Unpredictable Winter Weather Calls for Extra Safety Vigilance
This winter has been anything but normal, from the polar vortex dipping way past its usual borders to a sudden thaw immediately after. And while the warm respite in weather is welcome, it can have perilous consequences on the environment that means seniors need to take precautions when venturing outside.
Chicago River Drowning
Last week, temperatures in Chicago reached a frigid low of -16F, and spiked to the low 40s by yesterday. This drastic change means that most of the snow and ice has melted, with the excess running into sewage pipes and the Chicago River where water levels rose quite a bit. In spite of this, a 26-year-old man died after falling into the river, with a 21-year-old female (who also died) and a 23-year-old male going in after him to pull him out.
The man was retrieving a cell phone.
Police warn everybody- not just seniors and young adults- to stay away from river banks when thawing occurs and water levels rise. A sudden slip or fall could prove disastrous, and happen quickly and without warning.
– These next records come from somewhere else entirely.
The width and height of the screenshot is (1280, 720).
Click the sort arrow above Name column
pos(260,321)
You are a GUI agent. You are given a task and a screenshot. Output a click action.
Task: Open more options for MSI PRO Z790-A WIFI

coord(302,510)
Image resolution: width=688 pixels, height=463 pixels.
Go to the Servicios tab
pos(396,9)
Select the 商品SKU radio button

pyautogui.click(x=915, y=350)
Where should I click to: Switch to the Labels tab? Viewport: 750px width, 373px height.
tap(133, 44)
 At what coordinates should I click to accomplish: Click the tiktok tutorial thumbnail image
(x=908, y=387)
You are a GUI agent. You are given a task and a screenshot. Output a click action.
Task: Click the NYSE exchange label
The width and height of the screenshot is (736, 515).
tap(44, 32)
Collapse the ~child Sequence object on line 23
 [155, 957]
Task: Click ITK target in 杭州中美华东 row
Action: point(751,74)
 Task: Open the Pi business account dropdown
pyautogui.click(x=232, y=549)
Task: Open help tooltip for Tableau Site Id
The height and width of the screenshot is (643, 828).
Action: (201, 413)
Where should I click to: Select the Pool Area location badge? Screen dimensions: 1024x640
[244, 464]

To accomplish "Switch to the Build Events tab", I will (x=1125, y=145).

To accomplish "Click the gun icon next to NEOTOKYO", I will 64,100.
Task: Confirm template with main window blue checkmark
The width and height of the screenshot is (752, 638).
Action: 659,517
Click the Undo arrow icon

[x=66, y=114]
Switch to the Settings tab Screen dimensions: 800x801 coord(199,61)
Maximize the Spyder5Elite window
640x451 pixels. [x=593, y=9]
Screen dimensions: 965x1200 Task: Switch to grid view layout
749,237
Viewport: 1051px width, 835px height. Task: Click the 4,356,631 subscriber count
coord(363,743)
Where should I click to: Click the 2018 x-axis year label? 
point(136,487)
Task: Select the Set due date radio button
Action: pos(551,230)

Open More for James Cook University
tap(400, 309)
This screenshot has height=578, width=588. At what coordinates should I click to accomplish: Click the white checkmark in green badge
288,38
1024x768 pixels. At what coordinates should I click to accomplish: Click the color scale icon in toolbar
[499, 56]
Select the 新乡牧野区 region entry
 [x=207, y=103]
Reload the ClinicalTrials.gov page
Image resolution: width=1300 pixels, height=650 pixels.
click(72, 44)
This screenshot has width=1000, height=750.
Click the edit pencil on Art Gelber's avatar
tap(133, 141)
In the Midwest, where severely cold winter weather usually stays away, the presence of freezing temperatures and snow has wreaked havoc in the state. Ten people were killed in motor vehicle accidents, with state police citing reasons of “challenging weather events” and “icy weather.”
Although temperatures have stabilized- for now- it’s always important for seniors to practice safe driving during the winter. Instead of trying to reach your destination as quickly as possible, focus on driving there as safely as possible. It’s tempting to take a half-hour off your commute, but the time saved can’t be appreciated in a coma.
The Garden State is seeing less-than-ideal weather conditions right now, with black ice-falls comprising the majority of nine emergency calls on Sunday, along with a fatal motor vehicle accident on Route 78 in Springfield. Because black ice can’t be seen until it’s often too late, seniors should take great care in making sure they’re wearing proper footwear and are walking cautiously.
On Monday, however, when the temperature reached the 50s, emergency calls were of a different nature: breathing issues and general sickness caused by the sudden spike in temperature.
And on Tuesday and Wednesday, when temperatures plunged back down to 0, emergency responders were faced with another small deluge as people fell and had difficulty breathing. One crossing guard was also struck by a moving vehicle.